Por Carmen Posadas |
El 2021 nos ha salido guerrero. Solo en la primera semana del año pudimos ver cómo se recrudecía la pandemia y cómo una turba de energúmenos disfrazados tomaba el Capitolio en los Estados Unidos mientras aquí en España sufríamos la peor nevada que se recuerda. Ignoro si, para cuando ustedes lean estas líneas, habrá habido alguna otra plaga bíblica. Qué toca ahora, se pregunta uno. ¿Invasión de langostas?, ¿ríos teñidos de sangre?, ¿lluvia de ranas quizá?
Si algo hemos aprendido de un tiempo a esta parte es a esperar lo inesperado, igual que en ese meme que circula por ahí. Una señora se asoma cada mañana a la ventana y un día ve un ataque nuclear; al siguiente, a Godzilla patrullando las calles; al otro, una invasión de zombis; todo esto con aire entre resignado e indiferente mientras saborea su matutino café.Así andamos en este siglo XXI cambalache, que ya no es «problemático y febril» como el XX, sino que, directamente, ha decidido matarnos a sobresaltos.

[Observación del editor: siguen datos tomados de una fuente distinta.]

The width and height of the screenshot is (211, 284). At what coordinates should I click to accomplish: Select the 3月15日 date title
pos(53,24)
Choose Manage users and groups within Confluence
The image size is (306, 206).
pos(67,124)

Dicho esto, debo confesar que yo era de las tontas que, cuando comenzó el coronavirus, pensaron que la adversidad serviría al menos para reordenarnos las prioridades y acabar, de paso, con unas cuantas pavadas. Hace ya meses que me di cuenta de que era una panoli, pero ahora, al observar el modo de proceder de muchos frente a los antes mencionados acontecimientos de 2021, directamente se me han caído los palos del sombrajo. Sí, ya sé que Filomena nos ha dejado ejemplos de generosidad espontánea, como los llamados ángeles de los 4×4 y tantos otros. Sé también que el asalto al Capitolio servirá al menos para librar al mundo de Donald Trump y que la pandemia, si bien se encuentra en su apogeo, tiene sus días contados gracias a las vacunas. Pero es igualmente verdad que las calamidades son certeros termómetros para medir el grado de estupidez de una sociedad.

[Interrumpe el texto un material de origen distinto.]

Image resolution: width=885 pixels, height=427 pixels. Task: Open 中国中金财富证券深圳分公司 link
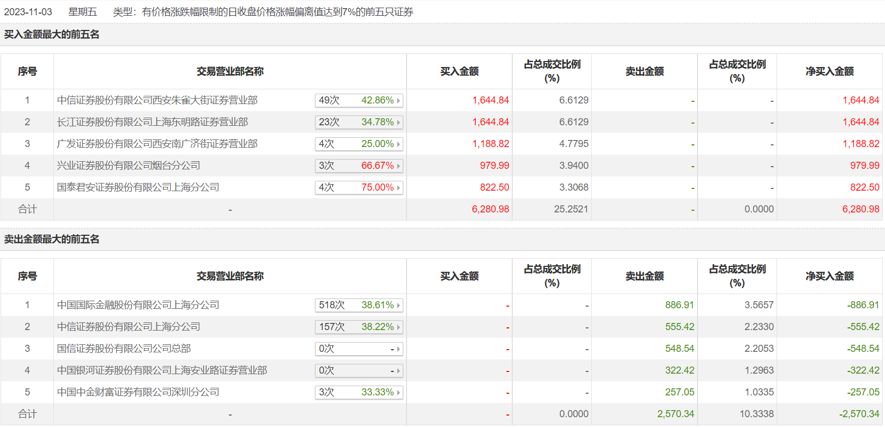point(138,392)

En lo que respecta al virus, está claro que la gente le ha perdido el respeto. Y no me refiero a los negacionistas, sino a todos nosotros. La mascarilla se ha convertido en la última trinchera que respetamos y, aun así, de aquella manera. En lo que concierne al resto de las precauciones, toda ocasión es buena para saltárselas. Por lo que se refiere al fenómeno Trump, en efecto, nos hemos librado de él, pero no de lo que él encarna. Su populismo, tan barato como eficaz, su desdén por las leyes y su habilidad a la hora de practicar el «divide y vencerás» han hecho escuela y cada vez son más los gobernantes, incluso en países democráticos, que adoptan sus métodos. En cuanto a Filomena, pronto será solo un nevado recuerdo, pero, al menos para mí, ha sido una constatación más de la infantilización general que vivimos. No hablo del hecho de que todo el mundo se lanzara a esquiar por las principales arterias de las ciudades y hacer muñecos de nieve; al fin y al cabo, aquello era un espectáculo que merecía disfrutarse. Hablo, por un lado, de la proliferación de narcisos, y por otro, de la no menos notable proliferación de conspiranoicos. Los narcisos deben de estar ahora mismo con cistitis aguda y/o pulmonía triple porque a todos les dio por lo mismo: inmortalizarse desnudos en la nieve. Después de que Cristina Pedroche les madrugara la iniciativa, fotografiándose en bolas y en posición de loto, al resto de la legión de nudistas –actores, deportistas, cantantes, influencers, famosillos y famosuelos varios, así como infinidad de anónimos e igualmente narcisos ciudadanos– no le quedó otra que echarle imaginación al asunto e innovar. Al menos en la mise en scène. Gracias a imaginación tan fértil, el mundo se ha visto bendecido con un sinfín de cocineros-desnudos, patinadores-desnudos, paseadores de perros-desnudos, bailarines de tango, de conga y de chachachá, todos gloriosamente desnudos.
De tanto explayarme con los nudistas me he quedado sin espacio para hablar de conspiranoicos. Como, por ejemplo, de esos tipos que –experimento ‘científico’ mediante– intentan convencernos de que la nieve que cayó no era nieve, sino un aglomerado de plásticos inmundos que, según ellos, pronto acabará con nuestras vidas. ¿Una nueva catástrofe apocalíptica que se avecina, Armagedón a la vista? Yo, de momento, la catástrofe apocalíptica más inminente que vislumbro es la de la idiotez rampante que nos infesta.